━━ Information given
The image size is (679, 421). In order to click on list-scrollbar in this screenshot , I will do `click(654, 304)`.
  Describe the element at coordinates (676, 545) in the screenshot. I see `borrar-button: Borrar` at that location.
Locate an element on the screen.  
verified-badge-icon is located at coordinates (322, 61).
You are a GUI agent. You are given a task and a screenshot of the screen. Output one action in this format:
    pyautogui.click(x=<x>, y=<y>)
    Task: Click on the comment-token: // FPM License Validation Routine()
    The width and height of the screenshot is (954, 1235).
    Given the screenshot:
━━━━
Can you quote the entries above, from the line with "Locate an element on the screen." through the last line, including both of those lines?

Locate an element on the screen.  
verified-badge-icon is located at coordinates (322, 61).
You are a GUI agent. You are given a task and a screenshot of the screen. Output one action in this format:
    pyautogui.click(x=<x>, y=<y>)
    Task: Click on the comment-token: // FPM License Validation Routine()
    The width and height of the screenshot is (954, 1235).
    Given the screenshot:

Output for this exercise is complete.